These gadgets don’t really have a catchy name; Joanna Stern at the Wall Street Journal refers to them as “lost-item trackers,” which sums them up pretty well. The majority are small tokens, ranging in size from around the size of a quarter to that of a poker chip. They’re simple devices: there’s not much more to them than a battery, a Bluetooth antenna, and maybe a little speaker or a vibration device. Typically they have a loop or some other way to attach them to your keys or wallet or whatever else you need help keeping track of. “Tile seems to be pretty popular, but not enough people know about it. The current version has four out of five stars in the [iOS] App Store. Not bad,” says Bryan Conklin, founder and CEO of Zylo, a company that creates and consults in mobile apps.

The most important part of these devices, as with so much personal technology these days, is the software: in this case, an app for your smartphone. The app shows a list of your trackers, and when you select one, it’ll show you a map of where it might be. The biggest problem: these trackers are so simple they don’t even have GPS in them, which means they’re only useful within the boundaries of Bluetooth —about a hundred feet.

Some, like Tile, offer an unusual kind of crowdsourced assistance. Say you leave your wallet, with a Tile tracker in it, at a coffee shop, and head on home without it. When you leave the shop, you’re moving too far away from the Tile tracker for your phone’s Bluetooth connection to locate it. But if anyone else who uses Tile goes into that coffee shop, that person’s app will connect to your Tile tracker, and upload its location, which you can access. That nice stranger won’t know that your Tile is there, but they’ll have helped you find it. Of course, this only works if a lot of people are using Tile (or TrackR, which works similarly but is not quite as popular).

The trackers are best when you lose something close by, like in your own home. The app will tell you, loosely, how far away your tracker and its attached item is, saying “within a few feet” or “about 20 feet away.” It won’t help much with direction, but once you’re close, the tracker can buzz or make some other noise to help you find it.

The latest and one of the most interesting entries in the tracker category is called Where’s Wallet, from a company called MIJLO. After just a few days on Kickstarter, Where’s Wallet reached its funding goal, so it’s clear there’s interest in it. What makes this wallet different is that, instead of having an external device that you stick into a wallet, the wallet is designed from the start to have the sensor built-in. That’s smart: Tile, for example, at around the size of a poker chip, is a fairly large item to have stuffed into a wallet. Without the need to give its sensors a case, MIJLO can make it much smaller and less obtrusive.
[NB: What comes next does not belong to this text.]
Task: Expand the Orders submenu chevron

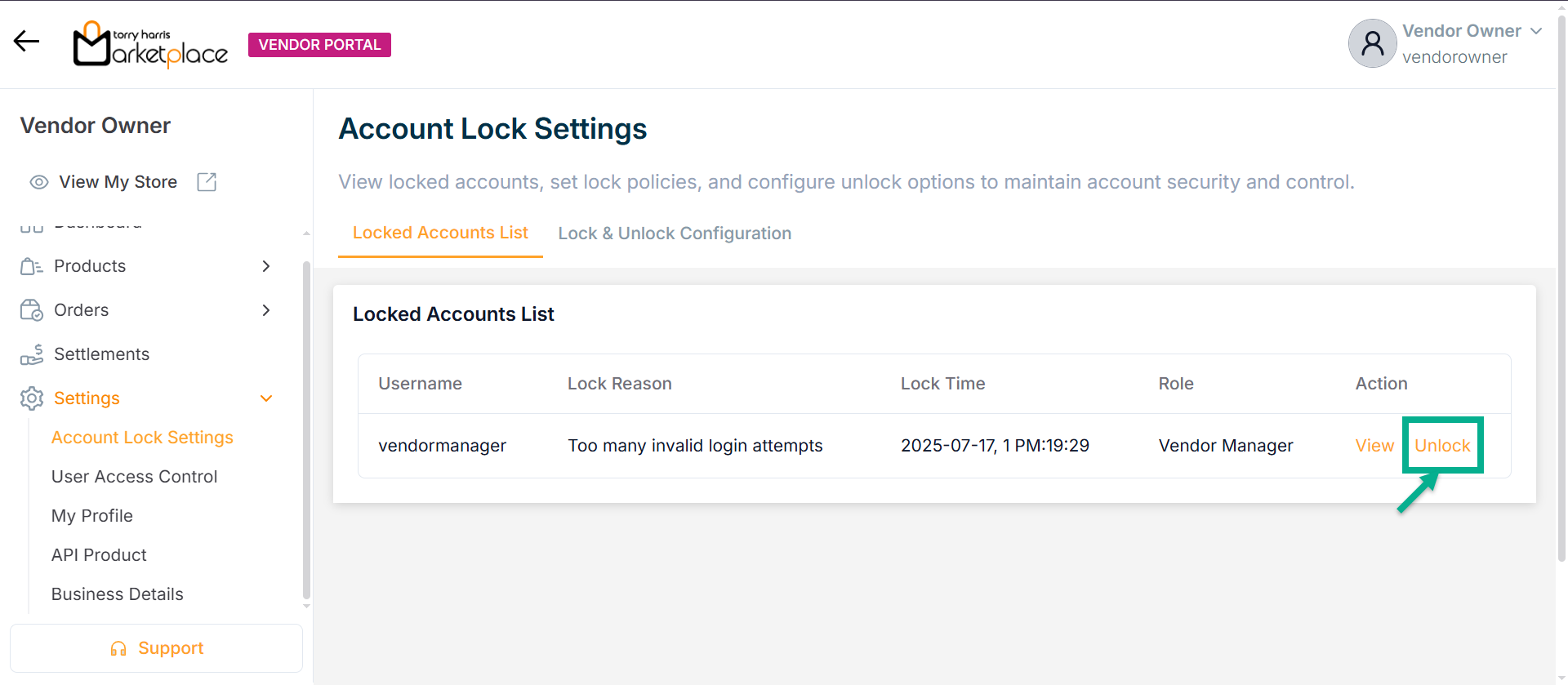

Perhaps the biggest challenge in the early stages of these gadgets is device agnosticism. Tile is easily the most popular and established of the category, but right now it’s only compatible with iOS devices like the iPhone and iPad. Android device users are out of luck. But there’s nothing inherent about the technology that would keep it from being available on other platforms. “It's important to make a distinction between the technology that powers these ‘apps and keychain-type gadgets’ and the products themselves,” says Conklin. “The technology is already device-agnostic.” The only thing stopping these devices from supporting Android is the time and effort it takes developers to create a new app for Android. Some of the other gadgets in the category, like Where’s Wallet and Trackr, already support Android, though none seem to be supporting smaller platforms like Windows Phone and BlackBerry.

But as for when, if ever, these devices will be ubiquitous, is a question nobody really knows the answer to yet. Conklin says: “We need standards governing the transaction of location data from these devices that all manufacturers can agree on, and that is what will take time.” He’s right — the fact that all Tile users technically have access to information about the location of all other Tiles is a security issue. But it’s also possible that these devices are just a temporary solution until smartphones render our most commonly lost items — wallets and keys — obsolete.